I WANT TO SHOP ETHICALLY
In Cairo, it is possible to buy beautiful, ethically-produced handicrafts made by some of Egypt's poorest people. Make a beeline for Fair Trade Egypt (1st floor, 27 Sharia Yehia Ibrahim, Zamalek) or visit the trove that is Oum El Dounia in Downtown Cairo. Souq al-Fustat, just beside Coptic Cairo, has workspaces for a range of artists. If you find yourself in one of Cairo's contemporary malls, keep an eye out for Nefertari, which makes soaps and lotions using traditional Egyptian ingredients (think milk and honey). The souq kheemiyya (Tentmaker's Market) is one of the few remaining caravanserai's in Cairo; buy their beautiful cushions and throws in Egypt's brightly coloured traditional applique. See oumeldounia.com nefertaribodycare.com
I WANT THE FACTS
Egypt's vast capital is three hours from the hubs of Abu Dhabi and Dubai, five hours from London or Moscow and 3½ hours from Rome. There are no direct flights from Australia but Emirates and Etihad both fly into Cairo regularly. If you're not on an organised tour, always book a pick-up or use Uber – never take unsolicited transport from the airport. See egyptair.com
This desert town is bone dry. April and May or mid-September to November are the best times to visit. Daytime temperatures above 40 degrees are common in summer (June to August) while February and March are characterised by the khamaseen, a hot wind from the deserts of North Africa that can last up to 50 days.
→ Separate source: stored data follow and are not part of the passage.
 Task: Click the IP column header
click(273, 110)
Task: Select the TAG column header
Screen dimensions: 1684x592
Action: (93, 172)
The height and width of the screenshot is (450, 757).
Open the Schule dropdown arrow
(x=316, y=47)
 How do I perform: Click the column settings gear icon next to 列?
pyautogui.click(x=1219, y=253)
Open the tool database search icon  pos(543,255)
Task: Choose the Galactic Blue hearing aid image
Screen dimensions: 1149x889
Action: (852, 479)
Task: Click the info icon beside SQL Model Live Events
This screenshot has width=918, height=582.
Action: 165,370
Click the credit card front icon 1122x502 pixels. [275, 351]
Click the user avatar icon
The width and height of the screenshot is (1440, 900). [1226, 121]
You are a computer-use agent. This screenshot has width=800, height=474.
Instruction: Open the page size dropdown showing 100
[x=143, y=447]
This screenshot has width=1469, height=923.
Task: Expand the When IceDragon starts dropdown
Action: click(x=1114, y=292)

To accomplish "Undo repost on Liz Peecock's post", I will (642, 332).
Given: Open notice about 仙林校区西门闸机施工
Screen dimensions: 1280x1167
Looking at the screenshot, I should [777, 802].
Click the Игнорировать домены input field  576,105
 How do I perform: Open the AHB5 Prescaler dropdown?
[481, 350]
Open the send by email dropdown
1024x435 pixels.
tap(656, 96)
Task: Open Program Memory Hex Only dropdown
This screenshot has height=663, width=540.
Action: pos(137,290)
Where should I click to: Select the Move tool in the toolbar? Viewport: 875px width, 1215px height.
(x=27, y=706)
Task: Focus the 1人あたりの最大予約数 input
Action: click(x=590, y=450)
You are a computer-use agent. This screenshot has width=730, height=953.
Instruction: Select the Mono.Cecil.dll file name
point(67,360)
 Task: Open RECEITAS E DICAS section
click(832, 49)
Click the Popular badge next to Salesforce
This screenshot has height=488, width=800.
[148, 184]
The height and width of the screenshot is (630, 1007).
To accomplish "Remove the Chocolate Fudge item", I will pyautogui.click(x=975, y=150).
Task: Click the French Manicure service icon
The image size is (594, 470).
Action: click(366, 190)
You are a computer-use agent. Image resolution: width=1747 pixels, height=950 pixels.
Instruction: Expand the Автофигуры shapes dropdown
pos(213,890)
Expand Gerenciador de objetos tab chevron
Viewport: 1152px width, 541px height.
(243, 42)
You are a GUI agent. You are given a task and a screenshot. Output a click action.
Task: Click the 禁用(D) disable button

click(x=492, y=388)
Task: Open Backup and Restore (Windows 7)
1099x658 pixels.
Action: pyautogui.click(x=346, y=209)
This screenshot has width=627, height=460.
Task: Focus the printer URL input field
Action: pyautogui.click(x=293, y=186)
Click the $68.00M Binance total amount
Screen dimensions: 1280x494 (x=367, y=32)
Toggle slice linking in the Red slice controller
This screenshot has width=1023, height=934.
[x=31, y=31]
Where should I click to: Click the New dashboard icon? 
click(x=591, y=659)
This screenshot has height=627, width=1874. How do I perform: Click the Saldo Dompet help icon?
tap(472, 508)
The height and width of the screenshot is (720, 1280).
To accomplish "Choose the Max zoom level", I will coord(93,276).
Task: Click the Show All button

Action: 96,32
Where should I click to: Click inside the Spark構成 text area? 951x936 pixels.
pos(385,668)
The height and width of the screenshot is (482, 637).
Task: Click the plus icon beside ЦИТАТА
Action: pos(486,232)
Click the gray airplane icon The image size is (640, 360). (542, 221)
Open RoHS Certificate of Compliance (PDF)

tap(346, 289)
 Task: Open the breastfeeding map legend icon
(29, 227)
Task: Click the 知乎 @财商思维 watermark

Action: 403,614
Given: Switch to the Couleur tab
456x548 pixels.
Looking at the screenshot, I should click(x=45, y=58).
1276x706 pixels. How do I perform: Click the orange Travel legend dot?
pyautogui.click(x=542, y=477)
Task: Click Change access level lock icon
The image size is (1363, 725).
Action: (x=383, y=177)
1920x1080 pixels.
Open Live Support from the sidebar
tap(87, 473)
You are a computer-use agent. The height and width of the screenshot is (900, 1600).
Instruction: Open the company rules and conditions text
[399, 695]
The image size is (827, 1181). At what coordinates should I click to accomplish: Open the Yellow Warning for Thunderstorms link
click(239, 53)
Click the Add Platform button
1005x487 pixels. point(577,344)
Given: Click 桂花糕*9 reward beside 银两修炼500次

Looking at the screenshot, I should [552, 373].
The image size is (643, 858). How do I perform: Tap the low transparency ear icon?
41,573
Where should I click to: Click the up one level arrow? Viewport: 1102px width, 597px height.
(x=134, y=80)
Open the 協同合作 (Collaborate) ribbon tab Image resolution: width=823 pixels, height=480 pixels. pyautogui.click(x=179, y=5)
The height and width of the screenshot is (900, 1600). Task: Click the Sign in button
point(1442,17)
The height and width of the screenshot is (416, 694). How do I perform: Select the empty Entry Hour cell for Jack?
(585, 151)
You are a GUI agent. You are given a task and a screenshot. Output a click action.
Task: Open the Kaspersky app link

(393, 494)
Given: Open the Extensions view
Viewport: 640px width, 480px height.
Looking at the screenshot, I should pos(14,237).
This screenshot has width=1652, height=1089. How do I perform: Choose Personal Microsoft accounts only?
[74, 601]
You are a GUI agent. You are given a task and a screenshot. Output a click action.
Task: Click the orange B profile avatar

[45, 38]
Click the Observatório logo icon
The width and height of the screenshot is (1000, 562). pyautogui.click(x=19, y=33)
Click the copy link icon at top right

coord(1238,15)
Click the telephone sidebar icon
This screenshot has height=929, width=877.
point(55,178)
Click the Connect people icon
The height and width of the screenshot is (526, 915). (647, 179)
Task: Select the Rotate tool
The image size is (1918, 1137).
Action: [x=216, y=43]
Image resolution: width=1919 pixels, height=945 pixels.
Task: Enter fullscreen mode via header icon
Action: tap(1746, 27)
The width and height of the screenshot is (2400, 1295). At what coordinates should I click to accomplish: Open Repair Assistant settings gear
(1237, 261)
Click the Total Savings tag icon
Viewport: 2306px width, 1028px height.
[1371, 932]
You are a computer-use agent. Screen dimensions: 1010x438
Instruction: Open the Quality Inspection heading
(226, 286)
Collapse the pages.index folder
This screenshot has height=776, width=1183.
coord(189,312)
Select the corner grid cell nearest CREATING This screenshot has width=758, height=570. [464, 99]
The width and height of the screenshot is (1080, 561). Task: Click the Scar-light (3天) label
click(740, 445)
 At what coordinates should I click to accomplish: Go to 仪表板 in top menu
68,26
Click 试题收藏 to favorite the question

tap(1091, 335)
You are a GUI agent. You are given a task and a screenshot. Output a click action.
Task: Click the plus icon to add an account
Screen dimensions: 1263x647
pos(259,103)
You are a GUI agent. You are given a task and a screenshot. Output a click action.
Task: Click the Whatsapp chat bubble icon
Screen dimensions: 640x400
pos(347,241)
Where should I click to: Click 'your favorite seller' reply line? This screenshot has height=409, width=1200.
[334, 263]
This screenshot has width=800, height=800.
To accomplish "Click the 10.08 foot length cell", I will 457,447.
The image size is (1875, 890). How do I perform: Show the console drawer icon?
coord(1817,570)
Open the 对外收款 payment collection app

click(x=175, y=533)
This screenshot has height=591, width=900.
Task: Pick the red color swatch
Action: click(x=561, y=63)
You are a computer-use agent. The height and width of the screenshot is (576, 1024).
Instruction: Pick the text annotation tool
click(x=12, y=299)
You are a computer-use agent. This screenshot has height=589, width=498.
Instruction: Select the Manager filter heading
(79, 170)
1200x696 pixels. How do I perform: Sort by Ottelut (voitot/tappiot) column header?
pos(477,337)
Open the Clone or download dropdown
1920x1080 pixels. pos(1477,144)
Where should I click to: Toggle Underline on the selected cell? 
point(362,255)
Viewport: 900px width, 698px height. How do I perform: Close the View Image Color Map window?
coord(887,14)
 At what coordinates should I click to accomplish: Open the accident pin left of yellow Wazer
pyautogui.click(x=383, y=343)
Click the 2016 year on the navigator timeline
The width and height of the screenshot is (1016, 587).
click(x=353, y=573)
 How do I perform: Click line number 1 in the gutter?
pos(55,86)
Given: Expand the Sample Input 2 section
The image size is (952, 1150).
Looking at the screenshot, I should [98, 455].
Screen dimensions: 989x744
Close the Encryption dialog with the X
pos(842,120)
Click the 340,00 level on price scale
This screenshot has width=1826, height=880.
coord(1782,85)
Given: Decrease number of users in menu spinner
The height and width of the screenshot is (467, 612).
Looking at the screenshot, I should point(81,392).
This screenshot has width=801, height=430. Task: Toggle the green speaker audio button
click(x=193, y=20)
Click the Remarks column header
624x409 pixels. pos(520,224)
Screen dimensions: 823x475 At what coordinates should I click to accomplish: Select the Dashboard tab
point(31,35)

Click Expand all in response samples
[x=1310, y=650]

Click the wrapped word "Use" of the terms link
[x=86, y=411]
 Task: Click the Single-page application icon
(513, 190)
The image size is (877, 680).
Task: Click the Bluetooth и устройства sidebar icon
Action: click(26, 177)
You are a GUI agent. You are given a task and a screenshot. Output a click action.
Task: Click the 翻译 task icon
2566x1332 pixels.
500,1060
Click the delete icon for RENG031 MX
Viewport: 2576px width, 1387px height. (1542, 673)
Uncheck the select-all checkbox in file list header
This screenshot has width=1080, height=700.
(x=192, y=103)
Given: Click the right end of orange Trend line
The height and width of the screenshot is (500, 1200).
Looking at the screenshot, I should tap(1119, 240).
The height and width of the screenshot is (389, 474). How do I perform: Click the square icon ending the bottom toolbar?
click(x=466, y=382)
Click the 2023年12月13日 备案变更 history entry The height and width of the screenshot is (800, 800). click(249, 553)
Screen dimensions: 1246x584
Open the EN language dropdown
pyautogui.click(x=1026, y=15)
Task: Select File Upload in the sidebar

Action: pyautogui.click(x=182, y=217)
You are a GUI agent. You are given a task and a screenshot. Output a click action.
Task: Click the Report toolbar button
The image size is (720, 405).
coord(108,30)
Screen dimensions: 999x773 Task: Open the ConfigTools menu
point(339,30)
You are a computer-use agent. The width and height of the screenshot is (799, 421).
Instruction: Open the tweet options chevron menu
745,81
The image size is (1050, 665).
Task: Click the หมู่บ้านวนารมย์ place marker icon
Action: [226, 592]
The Giza Pyramids are an unsurpassed feat of architecture and construction but you'll also find plenty of British-colonial influence in Cairo's neo-classic public buildings, including the Egyptian Museum. When it finally opens, the new design statement will be the Grand Egyptian Museum by Dublin-based Heneghan Peng Architects, rumoured to be partially open, by appointment, from mid-2019. See gem.gov.eg
Pricey, yes, but the Nile Ritz-Carlton is right on the river in downtown Cairo, beside the Egyptian Museum. For pyramids views, the grand dame, Marriot Mena House, is unbeatable and its older Palace wing oozes history. See ritzcarlton.com; marriott.com.au
Abercrombie & Kent's four-day Cairo Stopover covers the key sights, including the pyramids, museums, historic Islamic Cairo district and pulsating Khan al-Khalili souq. Its knowledgeable local guides can go further, into the Coptic Christian sites and out to Saqqara, Dahshur and Memphis. See abercrombiekent.com.au
Belinda Jackson was a guest of Abercrombie & Kent and the Nile Ritz-Carlton.